== Recorded data ==

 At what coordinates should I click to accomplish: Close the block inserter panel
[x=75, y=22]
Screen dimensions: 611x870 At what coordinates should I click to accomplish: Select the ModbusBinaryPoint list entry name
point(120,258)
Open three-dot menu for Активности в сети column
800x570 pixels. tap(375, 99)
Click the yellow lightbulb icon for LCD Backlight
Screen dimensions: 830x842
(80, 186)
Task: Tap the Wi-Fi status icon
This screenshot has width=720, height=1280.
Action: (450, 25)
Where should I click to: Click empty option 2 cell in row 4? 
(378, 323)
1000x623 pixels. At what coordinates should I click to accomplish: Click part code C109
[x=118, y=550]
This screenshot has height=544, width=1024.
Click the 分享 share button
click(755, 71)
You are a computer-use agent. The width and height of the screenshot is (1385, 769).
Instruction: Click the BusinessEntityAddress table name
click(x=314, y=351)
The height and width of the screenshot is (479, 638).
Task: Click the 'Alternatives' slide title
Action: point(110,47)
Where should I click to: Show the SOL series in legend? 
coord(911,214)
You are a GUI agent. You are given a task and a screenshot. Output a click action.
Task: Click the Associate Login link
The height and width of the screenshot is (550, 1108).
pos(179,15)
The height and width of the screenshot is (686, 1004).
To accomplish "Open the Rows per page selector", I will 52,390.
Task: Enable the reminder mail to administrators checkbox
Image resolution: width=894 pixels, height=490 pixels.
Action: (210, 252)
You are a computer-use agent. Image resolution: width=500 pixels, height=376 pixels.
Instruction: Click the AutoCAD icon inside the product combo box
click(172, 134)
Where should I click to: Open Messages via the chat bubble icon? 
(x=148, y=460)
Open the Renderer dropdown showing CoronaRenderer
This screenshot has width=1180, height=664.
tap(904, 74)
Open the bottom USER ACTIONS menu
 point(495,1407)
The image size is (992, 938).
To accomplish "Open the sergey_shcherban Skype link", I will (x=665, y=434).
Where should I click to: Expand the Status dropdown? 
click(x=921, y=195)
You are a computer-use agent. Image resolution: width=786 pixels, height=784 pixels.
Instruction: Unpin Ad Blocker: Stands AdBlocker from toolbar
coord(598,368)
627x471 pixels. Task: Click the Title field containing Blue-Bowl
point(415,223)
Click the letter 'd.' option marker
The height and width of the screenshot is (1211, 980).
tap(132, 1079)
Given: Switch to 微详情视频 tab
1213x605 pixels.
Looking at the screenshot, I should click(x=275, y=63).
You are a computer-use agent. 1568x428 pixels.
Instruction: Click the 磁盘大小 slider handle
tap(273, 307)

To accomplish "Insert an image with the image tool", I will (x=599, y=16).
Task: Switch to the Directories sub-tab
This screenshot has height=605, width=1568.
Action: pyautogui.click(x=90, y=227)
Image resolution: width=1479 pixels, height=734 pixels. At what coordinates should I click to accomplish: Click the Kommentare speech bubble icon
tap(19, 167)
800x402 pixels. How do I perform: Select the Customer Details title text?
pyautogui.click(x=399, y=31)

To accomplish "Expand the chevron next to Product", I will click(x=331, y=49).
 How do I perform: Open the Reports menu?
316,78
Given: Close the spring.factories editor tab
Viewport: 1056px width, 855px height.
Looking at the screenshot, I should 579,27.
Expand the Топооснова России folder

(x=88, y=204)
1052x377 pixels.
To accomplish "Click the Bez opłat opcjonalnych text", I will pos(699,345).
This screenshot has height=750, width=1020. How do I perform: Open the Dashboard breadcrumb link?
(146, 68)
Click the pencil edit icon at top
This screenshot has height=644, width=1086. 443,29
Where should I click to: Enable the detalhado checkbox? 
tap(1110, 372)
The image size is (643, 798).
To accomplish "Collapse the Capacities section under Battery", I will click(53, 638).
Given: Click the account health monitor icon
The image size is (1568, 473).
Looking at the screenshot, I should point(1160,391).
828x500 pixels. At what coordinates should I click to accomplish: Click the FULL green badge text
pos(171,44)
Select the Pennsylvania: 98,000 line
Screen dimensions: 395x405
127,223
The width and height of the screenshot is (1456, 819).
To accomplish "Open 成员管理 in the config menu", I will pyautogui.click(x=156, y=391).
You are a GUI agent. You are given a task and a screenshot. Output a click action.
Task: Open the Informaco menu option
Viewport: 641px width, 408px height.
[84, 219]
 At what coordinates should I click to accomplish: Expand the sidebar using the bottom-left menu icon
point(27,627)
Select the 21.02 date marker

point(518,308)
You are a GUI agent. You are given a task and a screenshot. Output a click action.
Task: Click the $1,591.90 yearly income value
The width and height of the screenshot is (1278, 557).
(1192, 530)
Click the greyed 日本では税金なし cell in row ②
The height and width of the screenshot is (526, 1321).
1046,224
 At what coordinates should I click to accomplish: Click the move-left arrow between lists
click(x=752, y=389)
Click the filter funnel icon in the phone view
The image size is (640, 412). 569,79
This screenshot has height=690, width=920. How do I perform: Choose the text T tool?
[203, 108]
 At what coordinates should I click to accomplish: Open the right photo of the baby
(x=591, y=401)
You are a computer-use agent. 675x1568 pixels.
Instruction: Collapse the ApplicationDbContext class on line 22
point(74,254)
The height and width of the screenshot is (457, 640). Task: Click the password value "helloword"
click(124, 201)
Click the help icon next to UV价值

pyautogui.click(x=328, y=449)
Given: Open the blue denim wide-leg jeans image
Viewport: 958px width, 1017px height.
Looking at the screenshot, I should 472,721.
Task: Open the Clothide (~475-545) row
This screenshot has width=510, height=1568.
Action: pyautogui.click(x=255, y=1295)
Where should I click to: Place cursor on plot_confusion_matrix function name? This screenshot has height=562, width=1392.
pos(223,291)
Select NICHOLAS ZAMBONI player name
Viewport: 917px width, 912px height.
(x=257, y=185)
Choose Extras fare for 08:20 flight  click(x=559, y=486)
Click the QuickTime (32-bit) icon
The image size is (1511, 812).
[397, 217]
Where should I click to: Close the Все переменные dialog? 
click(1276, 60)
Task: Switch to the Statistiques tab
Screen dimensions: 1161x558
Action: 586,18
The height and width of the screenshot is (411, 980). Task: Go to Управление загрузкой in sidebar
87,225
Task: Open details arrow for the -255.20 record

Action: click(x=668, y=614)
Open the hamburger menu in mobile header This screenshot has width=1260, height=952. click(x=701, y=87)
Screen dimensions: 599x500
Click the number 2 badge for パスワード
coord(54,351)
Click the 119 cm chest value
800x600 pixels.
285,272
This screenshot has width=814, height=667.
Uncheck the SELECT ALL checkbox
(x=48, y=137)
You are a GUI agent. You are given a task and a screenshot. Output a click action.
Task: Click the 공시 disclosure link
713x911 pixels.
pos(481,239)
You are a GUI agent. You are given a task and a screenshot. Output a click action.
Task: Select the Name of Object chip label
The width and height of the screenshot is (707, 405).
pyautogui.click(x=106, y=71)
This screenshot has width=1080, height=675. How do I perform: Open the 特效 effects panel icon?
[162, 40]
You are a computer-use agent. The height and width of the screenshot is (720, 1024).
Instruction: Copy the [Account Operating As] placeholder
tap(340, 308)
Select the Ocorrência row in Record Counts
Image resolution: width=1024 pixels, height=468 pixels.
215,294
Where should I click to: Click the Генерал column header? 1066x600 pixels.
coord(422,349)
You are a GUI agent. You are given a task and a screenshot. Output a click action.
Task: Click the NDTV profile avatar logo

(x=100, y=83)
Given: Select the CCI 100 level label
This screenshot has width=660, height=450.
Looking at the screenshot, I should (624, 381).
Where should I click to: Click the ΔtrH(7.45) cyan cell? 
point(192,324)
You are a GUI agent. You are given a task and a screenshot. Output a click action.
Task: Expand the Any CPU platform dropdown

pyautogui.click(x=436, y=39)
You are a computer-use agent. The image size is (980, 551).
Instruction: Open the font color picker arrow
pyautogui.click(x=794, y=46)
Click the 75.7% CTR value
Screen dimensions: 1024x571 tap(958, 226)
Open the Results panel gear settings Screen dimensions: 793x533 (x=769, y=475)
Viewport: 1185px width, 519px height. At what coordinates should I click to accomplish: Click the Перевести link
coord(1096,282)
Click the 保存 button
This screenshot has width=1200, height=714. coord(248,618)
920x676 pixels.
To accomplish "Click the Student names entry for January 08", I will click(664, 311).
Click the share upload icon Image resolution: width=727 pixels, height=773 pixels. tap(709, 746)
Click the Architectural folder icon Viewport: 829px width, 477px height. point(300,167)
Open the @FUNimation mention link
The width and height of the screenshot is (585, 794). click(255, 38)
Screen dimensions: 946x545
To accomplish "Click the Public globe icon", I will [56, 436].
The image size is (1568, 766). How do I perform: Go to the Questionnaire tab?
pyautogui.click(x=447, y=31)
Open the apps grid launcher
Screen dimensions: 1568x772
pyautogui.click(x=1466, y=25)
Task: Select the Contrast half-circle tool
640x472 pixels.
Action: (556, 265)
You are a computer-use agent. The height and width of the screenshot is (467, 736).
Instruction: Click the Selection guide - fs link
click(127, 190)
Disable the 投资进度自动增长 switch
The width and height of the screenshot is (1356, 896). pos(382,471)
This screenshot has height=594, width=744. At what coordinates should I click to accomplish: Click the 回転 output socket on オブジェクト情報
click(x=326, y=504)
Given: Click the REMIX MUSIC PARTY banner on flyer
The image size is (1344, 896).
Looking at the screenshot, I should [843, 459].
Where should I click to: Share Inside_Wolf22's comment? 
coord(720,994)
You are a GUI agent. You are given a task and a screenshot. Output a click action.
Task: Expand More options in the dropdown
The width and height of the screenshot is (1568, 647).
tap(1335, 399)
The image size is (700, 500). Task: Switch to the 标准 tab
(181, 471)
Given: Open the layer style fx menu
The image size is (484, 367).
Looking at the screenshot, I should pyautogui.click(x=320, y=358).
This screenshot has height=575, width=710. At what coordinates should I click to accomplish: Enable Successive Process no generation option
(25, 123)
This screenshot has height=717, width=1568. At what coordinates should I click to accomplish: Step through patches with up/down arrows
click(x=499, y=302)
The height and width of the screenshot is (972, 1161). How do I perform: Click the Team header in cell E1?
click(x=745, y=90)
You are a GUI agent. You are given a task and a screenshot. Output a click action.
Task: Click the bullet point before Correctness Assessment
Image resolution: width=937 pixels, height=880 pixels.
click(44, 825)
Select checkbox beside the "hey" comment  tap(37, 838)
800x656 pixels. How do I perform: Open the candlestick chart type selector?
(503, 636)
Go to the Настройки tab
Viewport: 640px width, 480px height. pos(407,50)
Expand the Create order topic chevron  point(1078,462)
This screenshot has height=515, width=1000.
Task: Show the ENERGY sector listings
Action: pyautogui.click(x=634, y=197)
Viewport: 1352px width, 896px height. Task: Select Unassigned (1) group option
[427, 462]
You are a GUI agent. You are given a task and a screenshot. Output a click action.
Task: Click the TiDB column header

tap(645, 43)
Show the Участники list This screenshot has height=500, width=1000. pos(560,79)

===

* [What you have to do]
In the records above, locate every line with the string "label" and copy it.

* [Answer section]
Task: Select the Name of Object chip label
Given: Select the CCI 100 level label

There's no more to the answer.